Les auteurs sont très confiants quant au fait que les neutrinos peuvent voir l'intérieur de la Terre, mais ils sont prudents sur les chiffres exacts. Ils décrivent leurs résultats comme étant « cohérents » avec le modèle terrestre standard (appelé PREM). Ils admettent que leurs chiffres sont un peu plus élevés que les chiffres basés sur la gravité, mais ils attribuent cela aux incertitudes connues sur la façon dont les neutrinos interagissent avec la matière et sur le fonctionnement du détecteur. Ils n'ont pas prétendu avoir « résolu » l'intérieur de la Terre ; ils ont plutôt montré que les neutrinos constituent une nouvelle méthode indépendante pour vérifier nos cartes de la planète.

L'avenir
L'article suggère qu'avec des détecteurs plus grands et plus de données, nous pourrions obtenir des images encore plus nettes. Actuellement, ils ont utilisé un modèle à « cinq couches », mais ils ont également testé un modèle plus fin à « huit couches » pour voir s'ils pouvaient obtenir plus de détails. Les résultats étaient stables, mais les données actuelles sont mieux décrites par l'oignon plus simple à cinq couches.
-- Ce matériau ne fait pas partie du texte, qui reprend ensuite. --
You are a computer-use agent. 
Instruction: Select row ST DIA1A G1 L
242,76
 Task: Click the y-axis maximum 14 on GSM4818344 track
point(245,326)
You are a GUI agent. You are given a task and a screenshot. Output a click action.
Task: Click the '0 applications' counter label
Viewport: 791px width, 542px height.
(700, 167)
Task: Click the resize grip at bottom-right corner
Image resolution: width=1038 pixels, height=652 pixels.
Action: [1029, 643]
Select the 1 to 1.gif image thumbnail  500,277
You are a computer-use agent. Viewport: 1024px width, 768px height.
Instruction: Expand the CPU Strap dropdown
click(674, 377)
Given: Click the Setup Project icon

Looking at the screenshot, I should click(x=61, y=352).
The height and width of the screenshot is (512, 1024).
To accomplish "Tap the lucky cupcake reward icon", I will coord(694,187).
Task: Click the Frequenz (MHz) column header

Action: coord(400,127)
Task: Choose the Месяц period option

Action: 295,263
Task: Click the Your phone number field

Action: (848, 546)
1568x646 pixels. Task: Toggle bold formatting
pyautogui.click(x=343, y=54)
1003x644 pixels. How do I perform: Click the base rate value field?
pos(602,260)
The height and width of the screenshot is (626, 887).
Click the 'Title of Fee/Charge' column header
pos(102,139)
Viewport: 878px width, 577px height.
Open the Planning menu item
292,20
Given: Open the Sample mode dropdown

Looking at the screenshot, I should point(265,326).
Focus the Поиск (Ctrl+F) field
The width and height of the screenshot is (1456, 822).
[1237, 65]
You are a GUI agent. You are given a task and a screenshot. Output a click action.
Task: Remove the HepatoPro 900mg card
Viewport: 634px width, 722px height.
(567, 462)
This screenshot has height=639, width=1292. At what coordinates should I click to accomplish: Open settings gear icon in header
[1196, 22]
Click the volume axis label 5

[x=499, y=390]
En résumé, cette étude prouve que nous pouvons utiliser les neutrinos de haute énergie pour passer la Terre aux « rayons X ». C'est un nouvel outil dans la boîte à outils, qui utilise la force faible plutôt que la gravité ou les ondes sonores, et qui confirme que notre compréhension actuelle de l'intérieur profond de la Terre est sur la bonne voie.